Walkabout (1971)

Regie: Nicholas Roeg | 100 minuten | drama | Acteurs: Jenny Agutter, Luc Roeg, David Gulpilil, John Meillon, Robert McDarra, Peter Carver, John Illingsworth, Hilary Bamberger, Barry Donnelly, Noeline Brown, Carlo Manchini

De kloof tussen mens en natuur en seksuele ontwakening zijn de belangrijkste thema’s in Nicholas Roeg’s ‘Walkabout’. De hele film ademt het conflict tussen technologie en wat wij “vooruitgang” noemen, tegenover de ongerepte en onschuldige natuur. Gebaseerd op het boek van James Vance Mitchell is dit het verhaal over twee Engelse kinderen, een meisje en een jongen, die ogenschijnlijk met hun vader gaan picknicken ergens in de wildernis van Australië. De vader (Meillion) is blijkbaar krankzinnig geworden, want plotseling draait hij helemaal door en begint op zijn kinderen te schieten, die zich voor hem verstoppen. De vader steekt de auto in brand en schiet zichzelf vervolgens dood. Hiermee worden de kinderen aan hun lot achtergelaten, zonder precies te weten waar ze zijn. Het meisje, gespeeld door de net volwassen Jenny Agutter, probeert de goede moed erin te houden en neemt haar broertje, gespeeld door Luc, het zoontje van de regisseur, op sleeptouw om terug te keren naar huis. Ironisch genoeg dragen beiden een kostschooluniform (al is het rokje van het meisje wel erg kort, waarover later meer) en het is vervreemdend om ze zo door een rode woestijn te zien trekken. De cultuurschok wordt nog groter als ze het pad kruisen van de Aboriginal (Gulpilil) en ze gedrieën verder trekken. Het meisje raakt algauw geobsedeerd door water, maar weet op geen enkele wijze met de zwarte jongen te communiceren om hem dit duidelijk te maken. Gaandeweg komt er meer seksuele spanning in het spel tussen het meisje en de Aboriginal, maar ook hier overheerst het onbegrip.

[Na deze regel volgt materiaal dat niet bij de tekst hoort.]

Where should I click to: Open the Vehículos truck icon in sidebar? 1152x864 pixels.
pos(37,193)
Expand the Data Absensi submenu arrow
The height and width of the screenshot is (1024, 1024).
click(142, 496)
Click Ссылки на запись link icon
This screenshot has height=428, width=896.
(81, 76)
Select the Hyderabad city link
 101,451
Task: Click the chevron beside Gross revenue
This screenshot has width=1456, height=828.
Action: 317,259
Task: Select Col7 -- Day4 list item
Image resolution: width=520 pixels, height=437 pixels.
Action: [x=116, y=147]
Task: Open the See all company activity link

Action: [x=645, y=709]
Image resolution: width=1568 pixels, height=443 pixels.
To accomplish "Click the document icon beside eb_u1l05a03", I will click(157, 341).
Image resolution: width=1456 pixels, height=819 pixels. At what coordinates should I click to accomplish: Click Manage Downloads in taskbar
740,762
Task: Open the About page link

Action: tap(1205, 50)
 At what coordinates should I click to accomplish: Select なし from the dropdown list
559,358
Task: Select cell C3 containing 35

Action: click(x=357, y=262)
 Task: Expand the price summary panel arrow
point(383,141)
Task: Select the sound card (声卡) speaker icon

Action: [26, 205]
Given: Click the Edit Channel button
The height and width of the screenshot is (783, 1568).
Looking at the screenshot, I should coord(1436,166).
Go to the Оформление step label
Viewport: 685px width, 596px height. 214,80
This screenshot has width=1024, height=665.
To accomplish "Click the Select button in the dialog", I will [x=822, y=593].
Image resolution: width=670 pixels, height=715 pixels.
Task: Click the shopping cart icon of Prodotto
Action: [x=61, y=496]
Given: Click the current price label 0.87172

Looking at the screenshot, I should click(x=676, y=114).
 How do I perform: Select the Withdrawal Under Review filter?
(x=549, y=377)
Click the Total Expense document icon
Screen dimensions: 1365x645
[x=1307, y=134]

Nicholas Roeg stond met ‘Walkabout’ nog aan het begin van zijn carrière als regisseur en zou meteen na deze film het formidabele ‘Don’t Look Now’ maken. Zo goed is ‘Walkabout’ echter niet, al blijft het een boeiende en soms betoverende film. Dialogen zijn spaarzaam en het is vooral de natuur die de hoofdrol opeist. De onafzienbare woestijnen en landschappen die Australië rijk zijn, worden in hun onheilspellende pracht getoond. Over de bank genomen is de sfeer meditatief en melancholiek. Zelfs een relatief luchtige scène als een stam Aboriginals de uitgebrande auto vinden en de radio ineens tot leven komt heeft iets sombers en treurigs over zich. Soms legt Roeg de symboliek er wel heel dik boven op. Subtiliteit is daarmee ver te zoeken, hetgeen toch een tikje afbreuk doet aan hetgeen hij wil zeggen. Vooral de manier waarop het korte rokje en het lichaam van het meisje in beeld gebracht worden, is behoorlijk voyeuristisch en schiet daardoor tekort als symbool van onschuld en onbevangenheid. Ook de manier waarop verstrengelde boomtakken en stronken tussen beelden van de spanning tussen de Aboriginal-jongen en het meisje gemonteerd worden, laat weinig te raden over de bedoeling. Iets subtieler en daardoor ook krachtiger zijn de beelden van het naakt zwemmende meisje gelardeerd met adembenemende jachtscènes als geen kangoeroe of hagedis veilig is voor de snelle Aboriginal en zijn speer of boemerang. De muzikale score van veteraan John Barry is geweldig sfeervol en weet de juiste emoties op het juiste moment over te brengen. Barry onderstreept hiermee zijn veelzijdigheid, aangezien hij bijvoorbeeld ook veel van de James Bond films op zijn palmares heeft staan. Hierin laat hij ook zien natuurbeelden om te kunnen zetten in prachtige muziekklanken.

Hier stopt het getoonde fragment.